Een andere methode om dat tegen te gaan is om een zonnekap op de lens te plaatsen. Een zonnekap heb ik er eigenlijk standaard altijd op zitten, ook als het niet heel zonnig is, om toch te voorkomen dat licht uit een rare hoek het beeld binnen valt. Daarnaast helpt het ook bij het voorkomen van schade aan de voorkant van de lens mocht je ergens tegenaan stoten. De zonnekap vangt de klap op. Lensflare is trouwens niet altijd negatief, je kunt het ook als creatief middel inzetten.
Vergeet ook niet de sensor van de camera. Hierop verzamelen zich na verloop van tijd stofdeeltjes – zeker als je vaak van lens wisselt – die zichtbaar worden in de foto, vooral bij een dichter diafragma (hogere f-waarde).
ISO niet terugzetten
Het verhogen van de ISO waarde is een veelgebruikt middel om in een kerk of andere donkere plek nog net wat extra licht op de sensor vast te kunnen leggen zodat de sluitertijd net hoog genoeg kan worden zodat de foto scherp wordt. Beter iets meer ruis in de foto dan een onscherpe foto. Vervolgens stap je naar buiten en ga je door met fotograferen en blijkt achteraf dat je de ISO niet terug hebt gezet. Oeps.
Hoge ISO waarde leidt tot ruis
Ik probeer constant de ISO waarde aan te passen, zelfs als ik in dezelfde ruimte ben probeer ik constant of ik de ISO weer naar beneden kan stellen voor een zo goed mogelijke kwaliteit. Let ook goed op de sluitertijd die de camera voorstelt, als deze buiten opeens 1/1000s of 1/2000s is waar deze daarvoor 1/125s was, dan zit er dus iets mis. Voordat ik op een nieuwe plek ga fotograferen zet ik mijn camera altijd terug naar een vaste standaard instelling om dit soort fouten te voorkomen. ISO altijd terug naar 100 (200 als je een Nikon hebt) en het diafragma naar f/8.
Vaak kun je in nabewerking nog wel ruisreductie toepassen om het negatieve effect van een hoge ISO waarde tegen te gaan. Als je de foto’s niet gebruikt voor publicatie en ze zijn wel scherp, gooi ze dan absoluut niet weg. De algoritmes in fotobewerkingssoftware die ruis tegen gaan verbeteren continu. Daarnaast wordt de camera technologie ook beter, de nieuwste camera’s leveren ongekende prestaties met hoge ISO waarden. En je kunt er altijd nog een zwartwit foto maken zoals de foto hierboven.
Scheve horizon
Een andere veelgemaakte fout is een horizon waarbij het lijkt of het water van de zee links het beeld uit loopt. Tijdens het fotograferen concentreer je je op een specifiek onderwerp en wordt vaak vergeten het hele beeld door te kijken. Deze fout komt ook relatief vaak voor als je de camera in portretstand houdt, je hoofd is dan gebogen waardoor het lastig te zien is of alles recht staat. Ikzelf maak de fout ook nog regelmatig, in je enthousiasme vergeet je soms een aantal zaken te controleren.

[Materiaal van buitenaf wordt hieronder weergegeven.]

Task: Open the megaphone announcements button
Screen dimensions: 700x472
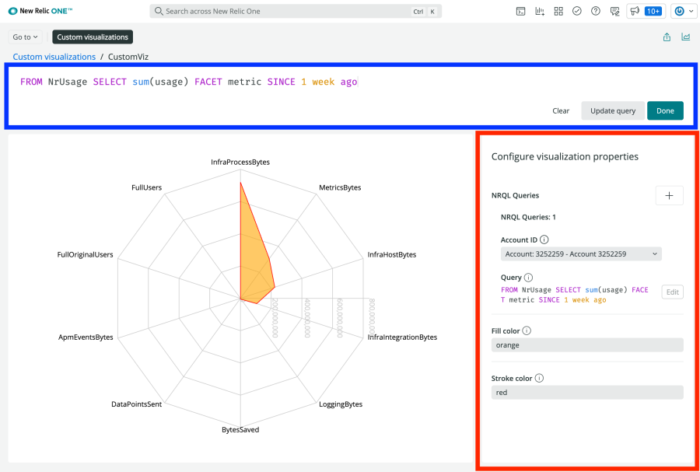Action: click(635, 12)
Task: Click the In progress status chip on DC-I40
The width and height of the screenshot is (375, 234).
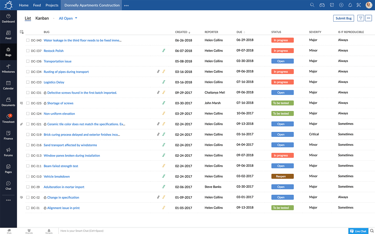Action: (x=282, y=40)
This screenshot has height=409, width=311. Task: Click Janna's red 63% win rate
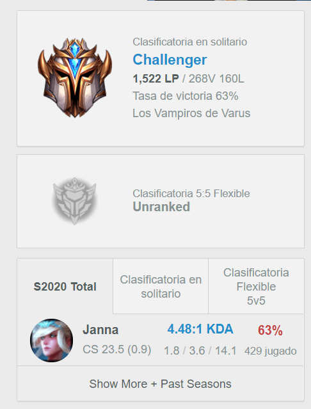point(270,330)
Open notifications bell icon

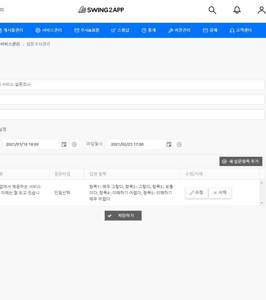(237, 10)
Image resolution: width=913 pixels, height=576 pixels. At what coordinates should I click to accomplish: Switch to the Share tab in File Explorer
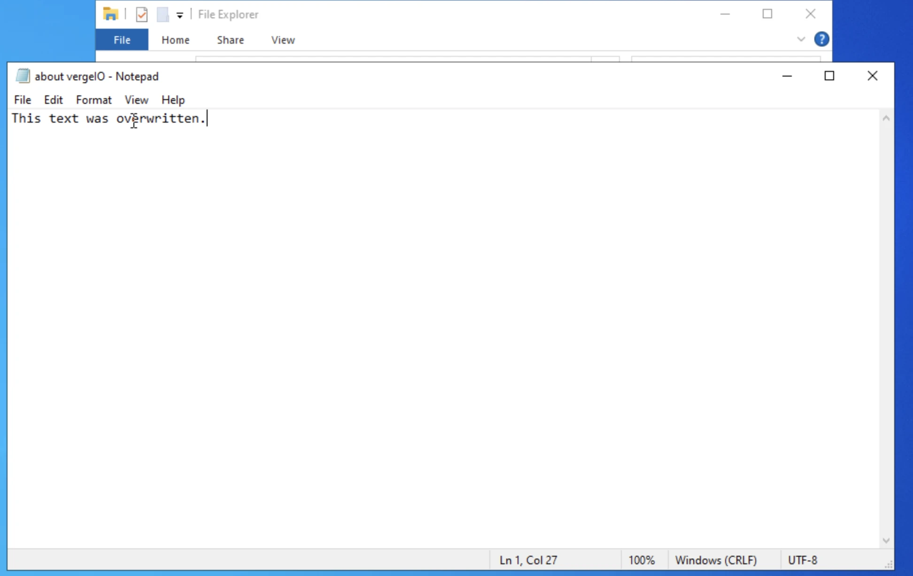click(x=230, y=40)
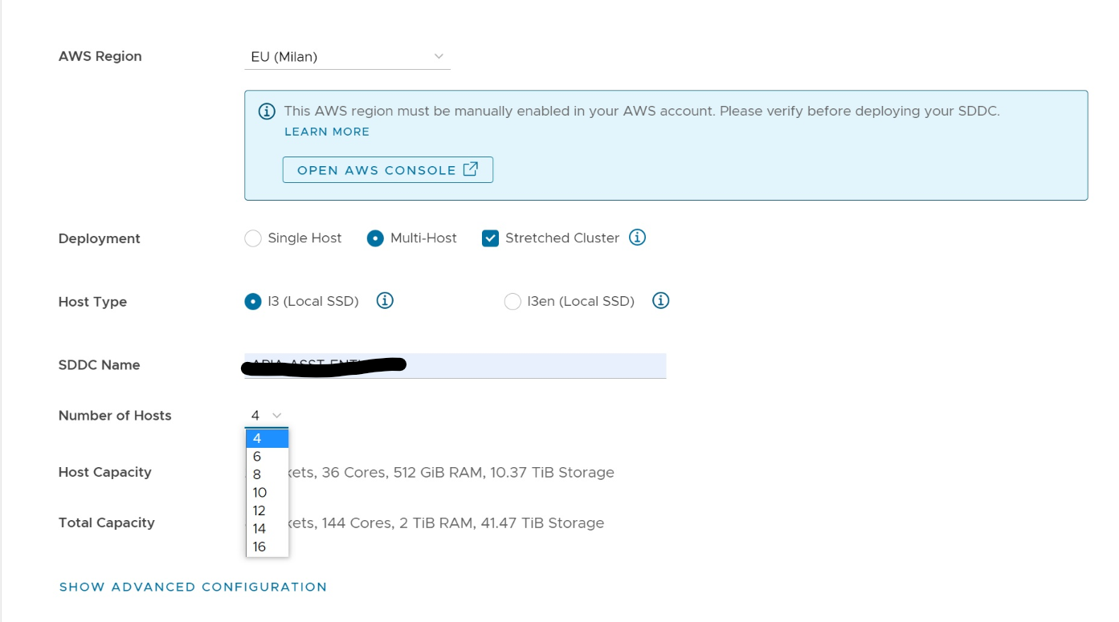Click the info icon beside Stretched Cluster

[x=637, y=238]
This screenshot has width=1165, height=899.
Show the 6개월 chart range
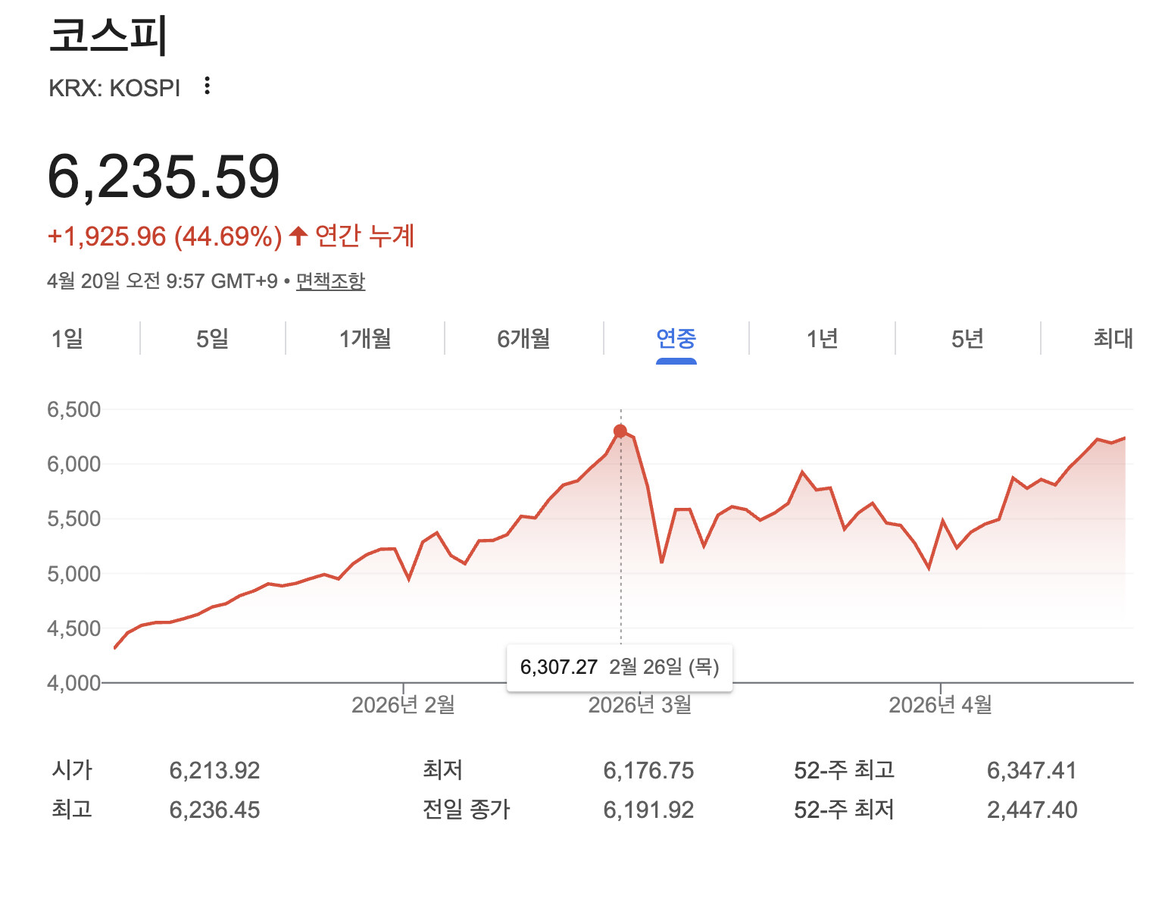click(x=523, y=338)
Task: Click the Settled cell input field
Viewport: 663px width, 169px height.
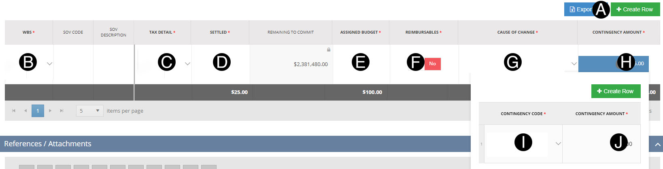Action: [221, 64]
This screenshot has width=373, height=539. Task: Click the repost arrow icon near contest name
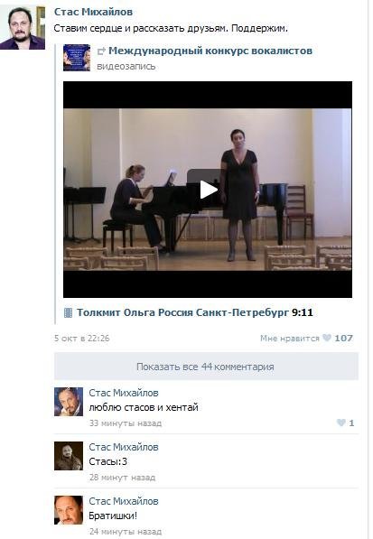101,51
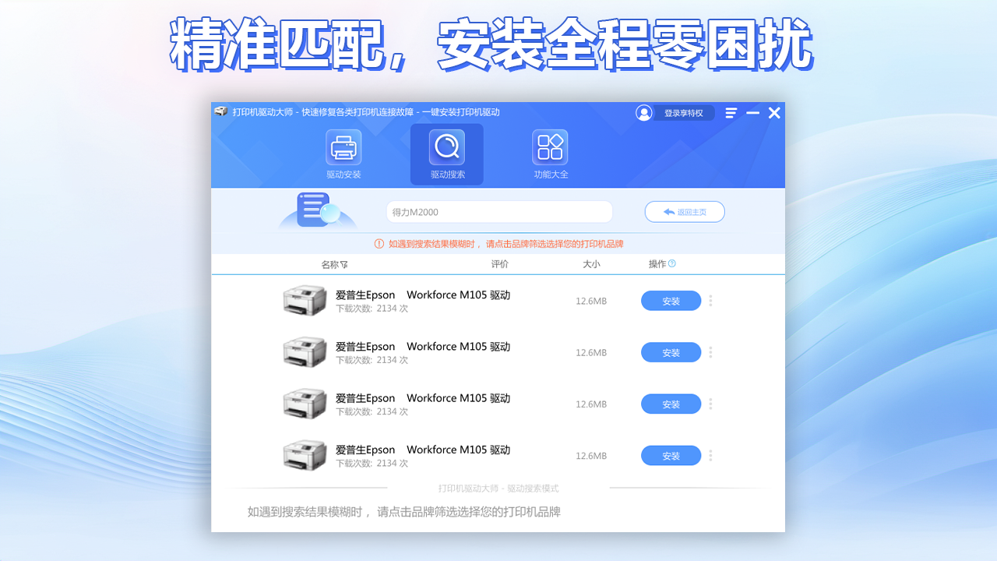Click the first Epson printer thumbnail image

pos(305,299)
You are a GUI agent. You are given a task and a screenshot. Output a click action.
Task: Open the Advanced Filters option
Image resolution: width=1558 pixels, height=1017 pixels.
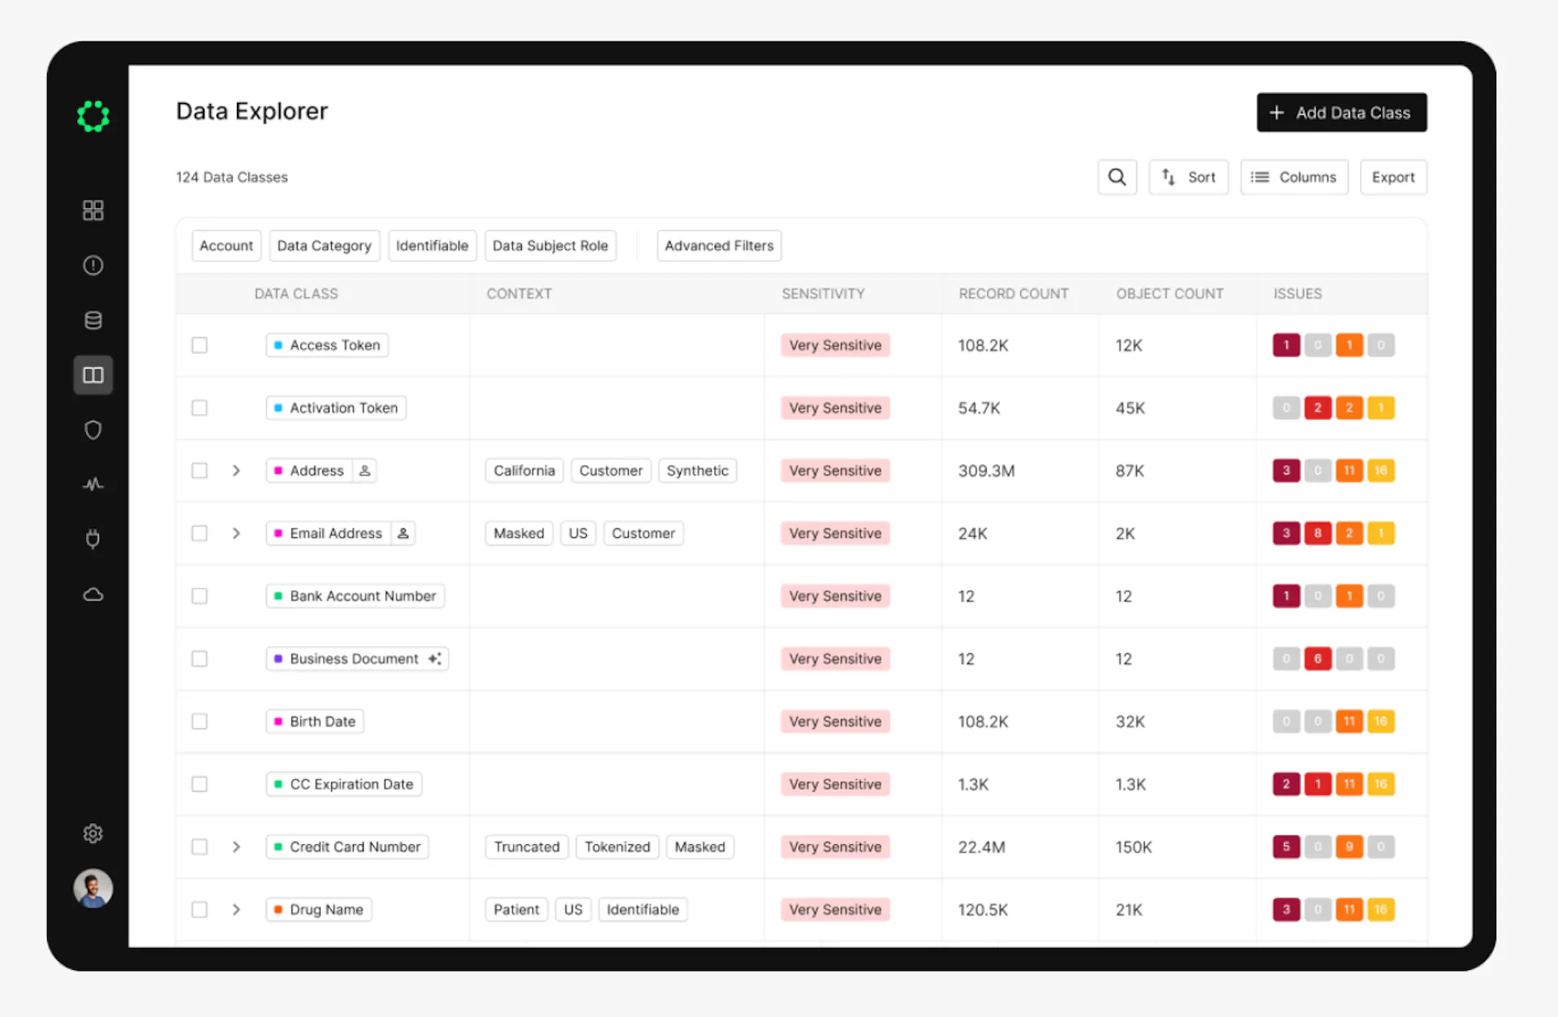click(719, 246)
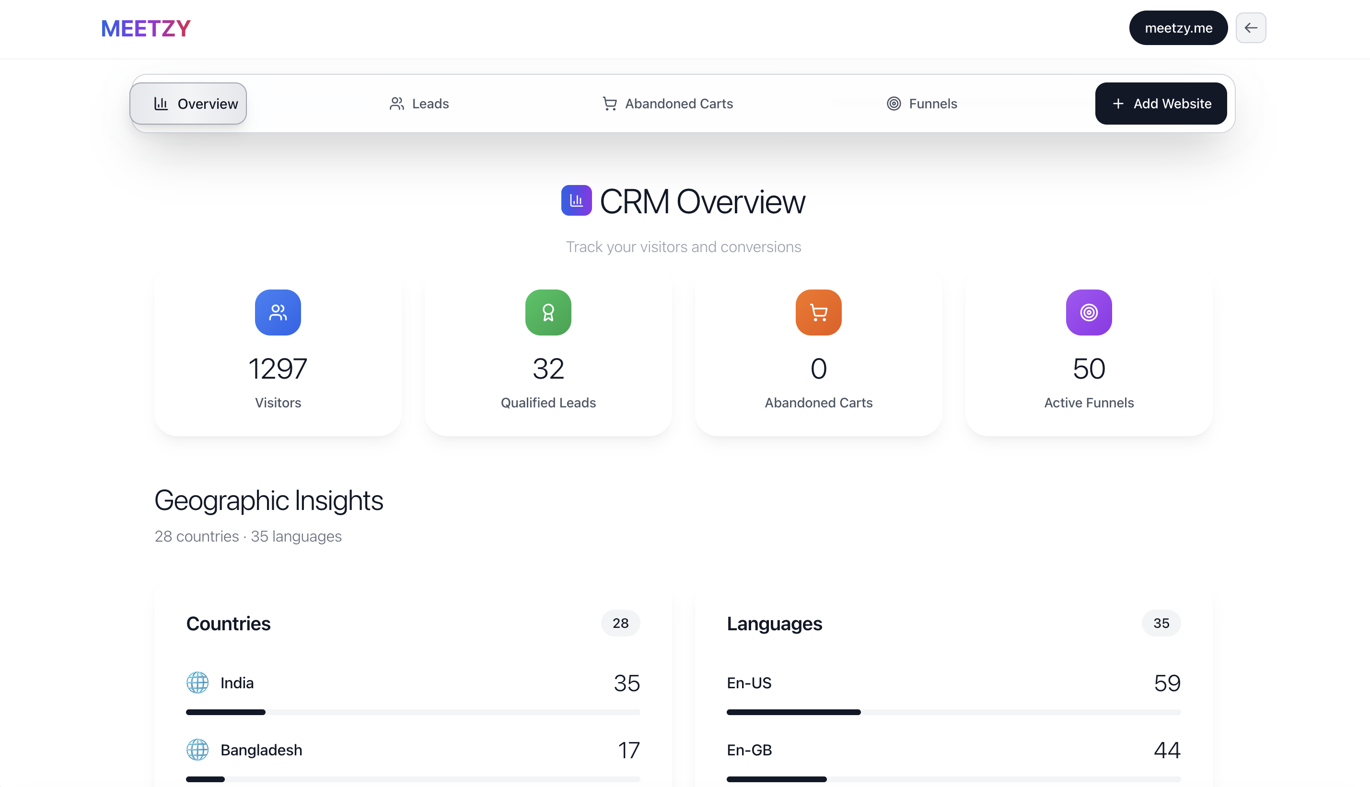Click the Countries count badge 28
Viewport: 1370px width, 787px height.
pos(620,623)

Nieuwe camera’s (zoals bijvoorbeeld de Canon 7D, Nikon D300s, Olympus E-3 of de Pentax K7) bieden functies om te tonen of de camera recht worden gehouden. In sommige camera’s kun je ook hulplijnen op de LCD laten weergeven. Heb je deze functies niet, dan kun je ook gebruikmaken van de twee focuspunten die het verst uit elkaar staan horizontaal of verticaal. Controleer of deze beide op dezelfde lijn in de compositie vallen, dan staat het beeld recht.
Schuine horizon wordt soms juist expres toegepast
om extra dynamiek aan een foto te geven
Een ander goed hulpmiddel is een statief, deze gebruik ik voor vrijwel al mijn landschapsfoto’s. Deze dwingt je om iets langzamer te werken en de compositie van iets meer afstand te bekijken op het LCD scherm, waardoor je ook sneller ziet dat de horizon scheef is.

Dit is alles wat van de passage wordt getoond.